Il l’a vécu. Photographe pionnier du freeski, il a fixé une époque où la montagne était un terrain de liberté, de rigueur et de camaraderie. Un regard de l’intérieur, construit dans le froid, le temps long et l’usage réel.

D'

un côté, la montagne réelle. Le froid, le silence, le poids du matériel, le temps long.
De l’autre, une génération qui skie sans chercher la performance ni l’image.

Au début des années 70, à Verbier, Marko Shapiro ne documente pas un sport. Il accompagne une manière de vivre. Et c’est précisément ce qui rend ses images intemporelles.

Verbier, 1970. Un hiver qui ne s’arrête plus

Avant Verbier, il y a Toronto. Les années 60. Un premier reflex, une chambre noire bricolée, le noir et blanc appris lentement. Pas de projet de carrière, pas de plan. Juste le goût de la lumière et du temps long.

Quand il arrive à Verbier à l’hiver 1970-71, Shapiro n’est pas encore “photographe de ski”. Il est simplement là. Avec son boîtier, sa doudoune, ses skis, et cette envie viscérale de vivre la montagne plutôt que de la regarder.

Il rejoint une bande de mordus. John Falkiner, Dominique Perret, Daniel Mermoud. Ils ne parlent ni de chrono ni de podium. Ils skient hors piste, improvisent des lignes, attendent la bonne neige. Sans le savoir, ils posent les bases d’un autre rapport au ski : plus libre, plus brut, plus incarné.

Photographier de l’intérieur

Shapiro photographie, bien sûr. Mais surtout, il accompagne. Il skie autant qu’il shoote. Il attend. Il observe. Il refuse la mise en scène.
Ses images ne montrent pas des exploits. Elles montrent ce que le ski fait aux hommes.

C’est en 1974 que les choses basculent naturellement. Pascal Burri, propriétaire du Fer à Cheval, lui demande de réaliser quelques images pour Authier Ski. La carrière commence ainsi. Sans rupture. Parce qu’il est déjà là, depuis le début.

Reconnaissance sans posture

La suite est connue. Proclamé « Godfather of Ski Photography » par Powder Magazine. « Master of Light » par Sno Magazine. Récompensé par le Ski Club of Great Britain. Interviewé par la BBC dans Year of the Mountains.

Mais jamais Shapiro ne change de posture. Il n’a pas cherché à imposer un style. Il a laissé la montagne parler.

Son œuvre, riche de plus de quarante ans d’archives, traverse les saisons, les paysages, les visages, sans jamais céder à l’effet.
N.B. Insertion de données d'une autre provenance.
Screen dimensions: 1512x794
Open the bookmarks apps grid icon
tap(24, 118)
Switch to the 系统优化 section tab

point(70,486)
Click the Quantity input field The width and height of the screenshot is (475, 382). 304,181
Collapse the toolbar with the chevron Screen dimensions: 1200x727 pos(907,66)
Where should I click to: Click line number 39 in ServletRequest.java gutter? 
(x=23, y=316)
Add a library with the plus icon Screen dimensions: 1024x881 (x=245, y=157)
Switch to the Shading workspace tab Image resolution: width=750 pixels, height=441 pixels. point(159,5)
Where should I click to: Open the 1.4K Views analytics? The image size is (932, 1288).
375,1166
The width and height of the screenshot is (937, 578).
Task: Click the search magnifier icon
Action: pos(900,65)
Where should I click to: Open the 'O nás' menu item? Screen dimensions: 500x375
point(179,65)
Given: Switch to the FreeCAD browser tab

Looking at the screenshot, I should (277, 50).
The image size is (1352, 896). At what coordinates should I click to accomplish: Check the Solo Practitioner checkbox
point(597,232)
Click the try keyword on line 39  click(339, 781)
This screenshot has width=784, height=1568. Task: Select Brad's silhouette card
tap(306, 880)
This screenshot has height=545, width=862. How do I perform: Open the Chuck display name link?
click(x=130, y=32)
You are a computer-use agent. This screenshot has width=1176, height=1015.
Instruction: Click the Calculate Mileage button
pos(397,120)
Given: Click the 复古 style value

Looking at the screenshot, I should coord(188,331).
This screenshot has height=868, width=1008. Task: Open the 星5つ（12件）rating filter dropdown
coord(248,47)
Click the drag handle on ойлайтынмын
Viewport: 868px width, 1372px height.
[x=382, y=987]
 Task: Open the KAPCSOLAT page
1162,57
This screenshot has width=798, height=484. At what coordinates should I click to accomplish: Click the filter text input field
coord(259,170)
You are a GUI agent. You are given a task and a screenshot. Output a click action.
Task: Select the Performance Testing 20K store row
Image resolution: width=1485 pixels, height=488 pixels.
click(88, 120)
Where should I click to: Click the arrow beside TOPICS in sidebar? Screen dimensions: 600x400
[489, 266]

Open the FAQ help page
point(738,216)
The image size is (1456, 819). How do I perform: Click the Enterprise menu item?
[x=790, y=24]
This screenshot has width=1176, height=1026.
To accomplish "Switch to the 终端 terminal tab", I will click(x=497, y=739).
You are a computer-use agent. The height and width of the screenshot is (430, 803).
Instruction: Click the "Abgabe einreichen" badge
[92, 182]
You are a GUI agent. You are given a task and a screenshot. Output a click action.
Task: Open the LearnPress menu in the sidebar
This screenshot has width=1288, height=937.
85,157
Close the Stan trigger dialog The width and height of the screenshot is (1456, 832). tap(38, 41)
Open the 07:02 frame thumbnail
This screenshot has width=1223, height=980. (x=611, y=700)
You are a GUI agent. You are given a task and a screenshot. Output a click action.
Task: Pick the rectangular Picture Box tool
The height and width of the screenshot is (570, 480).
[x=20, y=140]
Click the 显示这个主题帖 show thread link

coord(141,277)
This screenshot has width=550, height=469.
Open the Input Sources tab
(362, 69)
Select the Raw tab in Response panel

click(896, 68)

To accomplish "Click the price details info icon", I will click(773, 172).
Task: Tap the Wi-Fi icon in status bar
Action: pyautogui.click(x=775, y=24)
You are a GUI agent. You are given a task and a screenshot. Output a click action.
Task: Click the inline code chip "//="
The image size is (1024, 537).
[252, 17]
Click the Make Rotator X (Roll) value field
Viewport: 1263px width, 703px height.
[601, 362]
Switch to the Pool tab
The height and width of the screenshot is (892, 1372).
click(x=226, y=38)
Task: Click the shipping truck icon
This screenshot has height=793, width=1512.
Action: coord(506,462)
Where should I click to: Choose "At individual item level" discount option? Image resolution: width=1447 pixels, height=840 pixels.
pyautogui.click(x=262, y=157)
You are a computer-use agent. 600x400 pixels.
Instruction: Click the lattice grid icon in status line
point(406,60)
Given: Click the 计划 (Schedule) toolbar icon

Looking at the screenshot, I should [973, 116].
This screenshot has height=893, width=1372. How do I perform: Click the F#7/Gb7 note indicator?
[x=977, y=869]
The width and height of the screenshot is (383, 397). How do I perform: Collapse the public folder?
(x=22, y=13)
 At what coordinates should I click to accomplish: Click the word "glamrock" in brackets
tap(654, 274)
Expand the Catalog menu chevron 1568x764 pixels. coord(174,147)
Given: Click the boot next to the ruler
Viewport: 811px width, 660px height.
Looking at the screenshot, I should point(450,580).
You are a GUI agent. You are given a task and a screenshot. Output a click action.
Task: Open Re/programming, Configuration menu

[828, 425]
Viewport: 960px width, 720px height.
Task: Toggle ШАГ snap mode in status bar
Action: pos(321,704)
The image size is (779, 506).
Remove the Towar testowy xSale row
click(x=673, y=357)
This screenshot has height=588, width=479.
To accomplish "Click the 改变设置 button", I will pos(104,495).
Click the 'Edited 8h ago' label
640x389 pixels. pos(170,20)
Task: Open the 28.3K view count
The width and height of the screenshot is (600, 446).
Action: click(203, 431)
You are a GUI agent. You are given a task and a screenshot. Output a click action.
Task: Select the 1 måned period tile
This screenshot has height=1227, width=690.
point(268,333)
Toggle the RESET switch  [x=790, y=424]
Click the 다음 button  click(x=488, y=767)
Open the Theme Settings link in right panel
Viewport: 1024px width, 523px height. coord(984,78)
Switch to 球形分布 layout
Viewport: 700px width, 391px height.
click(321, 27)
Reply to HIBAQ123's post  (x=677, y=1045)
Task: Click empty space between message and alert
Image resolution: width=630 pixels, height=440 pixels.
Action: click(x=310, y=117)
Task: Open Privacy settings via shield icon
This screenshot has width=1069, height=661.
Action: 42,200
La montagne le jour, la liberté la nuit

Ce que l’on sait moins, c’est que la vie de Shapiro ne s’arrêtait pas au dernier virage skié.
À Verbier, dans les années 70, on skiait le jour. La nuit appartenait à une autre liberté.

Shapiro fut aussi DJ, notamment au Farm Club. Pas par posture, mais par goût du partage. La musique, comme la montagne, était un espace commun. On retrouvait les mêmes visages, les mêmes corps fatigués, la même énergie brute.
On skiait le jour. On dansait la nuit. Sans cloison.

Cette double vie irrigue ses images. Elles sont vivantes parce qu’il l’était.
Comme il le dira plus tard :

“It wasn’t about being famous. It was about being there.”

Être là. Vraiment.

Une élégance de fond

Son style vestimentaire raconte la même histoire. Des vêtements faits pour durer dans l’environnement qu’il côtoie.

Pas de logos. Pas d’esbroufe. Juste l’essentiel.

Et c’est peut-être cela, l’élégance hivernale : avoir les vêtements qu’il faut pour la vie que l’on mène. Des vêtements qui protègent, encaissent, accompagnent.

À presque 80 ans, Marko Shapiro incarne encore cette idée rare : faire les choses bien, longtemps, sans chercher la reconnaissance immédiate.